- [Given text]
However, subscriber and readers of VCCircle/Techcircle.in will continue to get a ringside view of the build-up to the three-day summit along with in-depth analysis of the eight startups that eventually make it to the semi-finals.
WSJDLive brings together an unmatched group of top CEOs, inspirational founders, game-changing pioneers, enterprising investors and luminaries, who will explore the most exciting technology opportunities from around the world.
The eight semi-finalists will have the opportunity to attend the three-day WSJDLive meet and present their companies to an audience that will include Marc Benioff of Salesforce, Virginia Rometty of IBM, Bin Lin of Xiaomi, NSA chief admiral Michael Rogers, Tyra Banks of Fierce Capital, Kazuo Hirai of Sony, Elizabeth Holmes of Theranos, Stewart Butterfield of Slack, Robin Li of Baidu, Sergio Marchionne of Fiat Chrysler Automobiles NV, Richard Plepler of HBO and investor Yuri Milner of DST Global.
To even get there, these eight would have battled some 250 other startups from 26 countries.
The semi-finalists will be formally announced soon.

- [Given information]
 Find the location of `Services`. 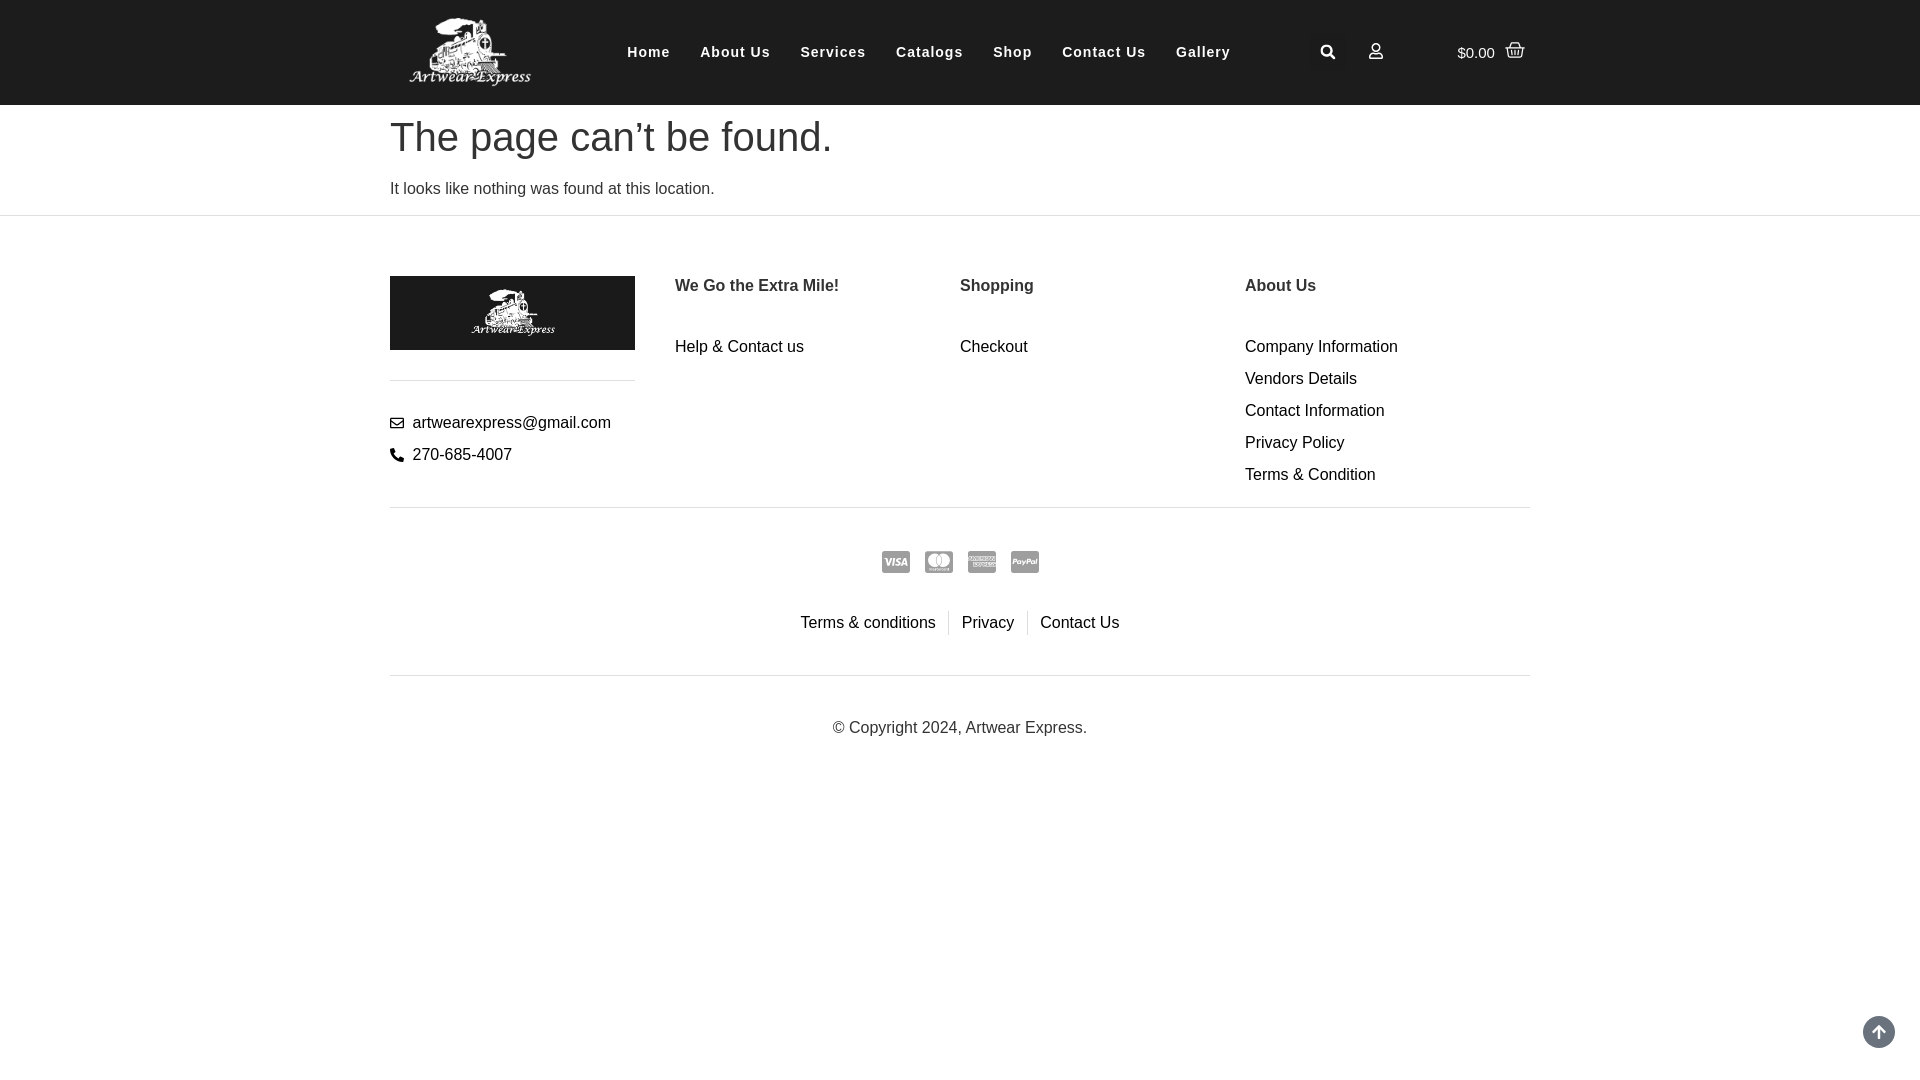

- [Parts of the exercise]
A. Transcribe the WSJDLive passage from "WSJDLive brings together" up to and including "from 26 countries.".
B. Name every group of people that the WSJDLive passage says the event brings together.

- [Task-by-task results]
A.
WSJDLive brings together an unmatched group of top CEOs, inspirational founders, game-changing pioneers, enterprising investors and luminaries, who will explore the most exciting technology opportunities from around the world.
The eight semi-finalists will have the opportunity to attend the three-day WSJDLive meet and present their companies to an audience that will include Marc Benioff of Salesforce, Virginia Rometty of IBM, Bin Lin of Xiaomi, NSA chief admiral Michael Rogers, Tyra Banks of Fierce Capital, Kazuo Hirai of Sony, Elizabeth Holmes of Theranos, Stewart Butterfield of Slack, Robin Li of Baidu, Sergio Marchionne of Fiat Chrysler Automobiles NV, Richard Plepler of HBO and investor Yuri Milner of DST Global.
To even get there, these eight would have battled some 250 other startups from 26 countries.

B.
- Top CEOs
- Inspirational founders
- Game-changing pioneers
- Enterprising investors
- Luminaries